Correspondance de Voltaire/1765/Lettre 6047

Correspondance : année 1765GarnierŒuvres complètes de Voltaire, tome 44 (p. 6-7).

6047. — À M. DAMILAVILLE.
À Genève, 22 juin.

J’ai reçu, mon cher ami, votre lettre pour le docteur Tronchin. Les autres ont été reçues en leur temps. M. Tronchin vous assure de son amitié et de son zèle ; il dit que vous devez continuer le régime qu’il vous a prescrit. Pour moi, mon principal régime est la patience, et la résignation aux ordres immuables de la nature. J’ai assez vécu pour savoir qu’il y a bien peu de choses à regretter. S’il est possible que le soin que vous devez à votre santé vous conduise à Genève, et que j’aie le plaisir de vous embrasser et de vous ouvrir mon cœur, je croirai la fin de ma vie très-heureuse. Je n’ai rien de nouveau touchant l’ordonnance du parlement de Toulouse. Il est à croire que les Sirven seront réduits à envoyer à M. de Beaumont une protestation contre le refus de délivrer cette ordonnance et les autres pièces nécessaires. J’ai toujours même pensé que ce refus serait favorable à la cause des Sirven, et servirait à leur faire obtenir plus aisément une attribution de juges, puisqu’il constaterait la mauvaise volonté et l’injustice des tribunaux, dont cette famille a tant raison de se plaindre.
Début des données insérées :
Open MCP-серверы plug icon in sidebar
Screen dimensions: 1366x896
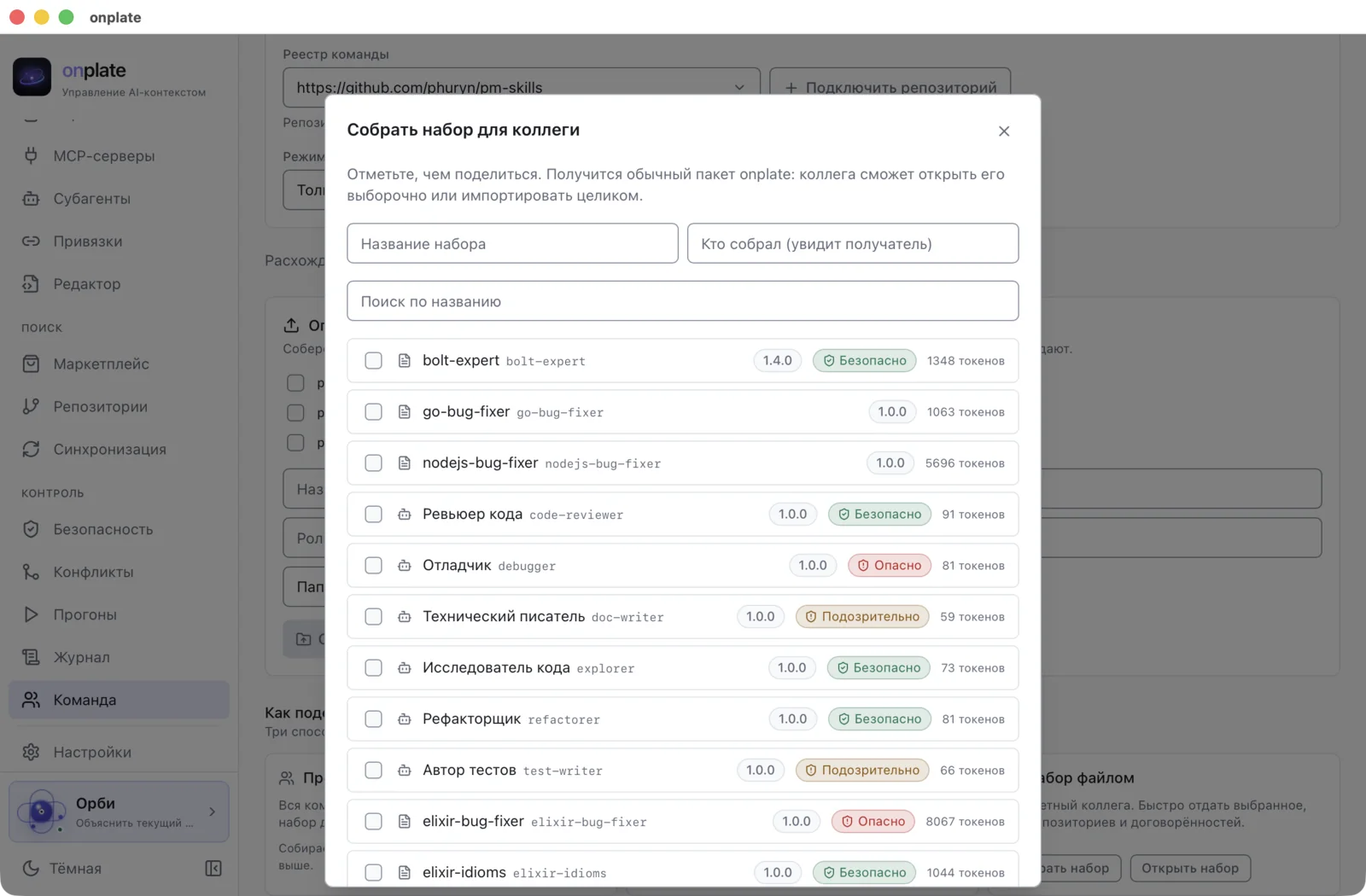(31, 156)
Je vous supplie d’embrasser tendrement pour moi l’homme supérieur à qui le public rend justice[1], et à qui ceux qui disposent de ce qui lui est dû l’ont rendue si peu. Je m’intéresse à lui, non-seulement comme à un homme qui fait honneur à la nation, mais comme à un homme que j’aime de tout mon cœur. Je suis persuadé qu’il n’attendra que peu de temps ; et puisque la place n’est point donnée à d’autres, c’est une preuve qu’il l’aura, ou je suis bien trompé : on connaît trop ce qu’il vaut, et les sacrifices généreux qu’il a faits.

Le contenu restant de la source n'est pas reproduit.